Nell’ultimo quarto di secolo si sono susseguiti più condoni fiscali, che hanno regolarizzato la posizione dei contribuenti in debito con il fisco richiedendo un pagamento parziale di quanto dovuto. In questa nota confrontiamo la generosità verso gli evasori delle varie misure in base al rapporto tra il pagamento richiesto aderendo al condono e quello dovuto, comprensivo di interessi e sanzioni, a parità di somma evasa. È evidente una netta differenza tra i condoni del primo decennio del secolo (2001, 2002, 2009), in cui tale rapporto era compreso tra l’1,6 e il 3,6%, e quelli nel periodo 2014-2023, che però erano relativi a debiti fiscali già accertati ma non ancora riscossi, per i quali il rapporto superava il 70% (la c.d. “rottamazione” delle cartelle). Il condono più recente, appena introdotto per incentivare l’adesione al Concordato Preventivo Biennale, rappresenta una decisa inversione di tendenza: permette a un evasore, negli esempi presentati, di pagare tra il 5% e il 7% del dovuto. Inoltre, la cifra dovuta dipende primariamente dal valore assoluto del reddito dichiarato: nonostante la base imponibile e l’aliquota applicata siano maggiori per i presunti grandi evasori, cioè i contribuenti con un “voto” più basso nella pagella fiscale (ISA), chi paga percentualmente di meno è chi aveva dichiarato di meno rispetto al reddito effettivo.
* * *
Dal 2001 a oggi sono state introdotte varie misure che regolarizzavano la posizione dei contribuenti in debito con il fisco italiano attraverso un pagamento parziale di quanto dovuto – i cosiddetti “condoni”. In passato, i condoni hanno consentito di aumentare il gettito fiscale nell’immediato, minando però la credibilità del sistema, poiché, premiando gli evasori, incentivavano la reiterazione dei comportamenti irregolari. Nonostante questo, è stato concesso di recente un nuovo condono, inserito nel Decreto Omnibus per favorire l’adesione al Concordato Preventivo Biennale. Questa nota passa in rassegna i principali condoni degli ultimi venticinque anni, ordinandoli in base alla loro generosità.

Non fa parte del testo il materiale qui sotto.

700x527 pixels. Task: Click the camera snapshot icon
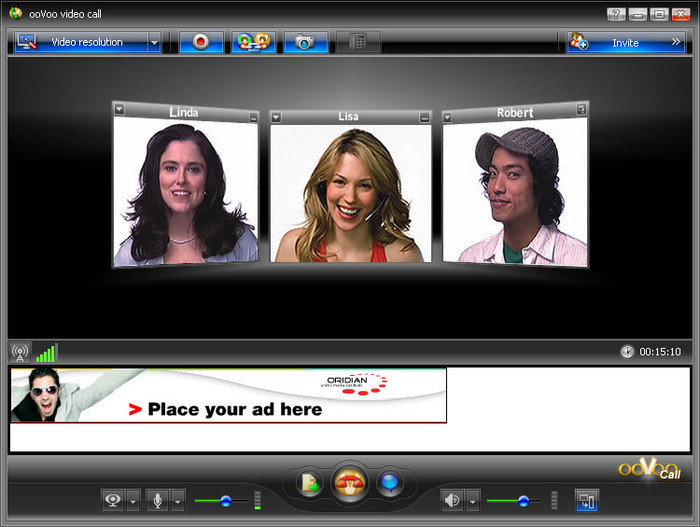coord(305,42)
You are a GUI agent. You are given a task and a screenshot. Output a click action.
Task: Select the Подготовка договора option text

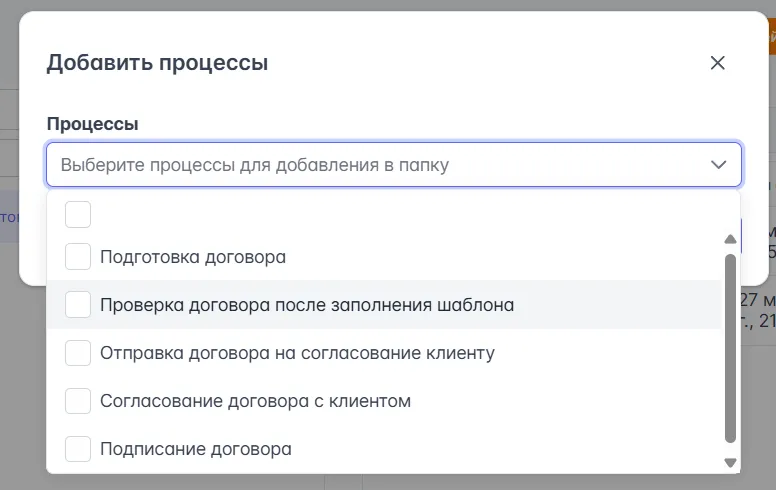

I condoni dal 2001: una rassegna
Le misure in questione sono state denominate in diversi modi (“scudo fiscale”, “voluntary disclosure”, “rottamazione delle cartelle”), evitando il termine “condono fiscale”, sconveniente dal punto di vista politico.
Nel 2001 il governo Berlusconi II introdusse uno “Scudo fiscale” per il rientro di capitali o investimenti non dichiarati detenuti all’estero, a fronte del pagamento di un’imposta sostitutiva del 2,5%, senza alcuna sanzione amministrativa. Era possibile aderire con garanzia di anonimato, ottenendo dalle banche a cui ci si rivolgeva un certificato da usare come “scudo” in caso di successivi controlli. Lo Scudo garantiva anche un’ampia immunità penale per reati di natura fiscale.[1]
Con la legge di bilancio per il 2003, lo stesso governo Berlusconi II introdusse anche una più ampia sanatoria, che consentiva di regolarizzare debiti tributari relativi a Irpef, Iva e ad altre imposte maturati fino al 31 ottobre 2002.[2] L’imposta sostitutiva da versare per chi aderiva aveva un’aliquota marginale decrescente: 8% fino a 10 mila euro dovuti, 6% da 10 a 20 mila euro e 4% sulla parte eccedente.
Un terzo condono, chiamato anch’esso “Scudo fiscale”, venne introdotto nel 2009 dal Governo Berlusconi IV.[3] Con un disegno simile a quello del 2001, questo permetteva il rientro in Italia di capitali detenuti all’estero e non dichiarati prima del 31 dicembre 2008.[4] Per aderire occorreva pagare un’imposta del 50% sul “rendimento lordo presunto” (come indicava il testo della legge) delle attività finanziarie non dichiarate, calcolato come il 2% annuo per cinque anni. In sostanza, si imponeva un’aliquota alta su una frazione molto piccola del capitale potenzialmente derivato da evasione. Anche questo provvedimento garantiva l’anonimato e l’estinzione di reati penali e tributari associati all’evasione fiscale, purché non vi fossero procedimenti penali già avviati prima della dichiarazione. Le caratteristiche del provvedimento indussero alcuni osservatori a sollevare la questione (peraltro già valida per lo Scudo del 2001) del rischio che gli aderenti “ripulissero” anche capitali derivanti da attività illecite.[5]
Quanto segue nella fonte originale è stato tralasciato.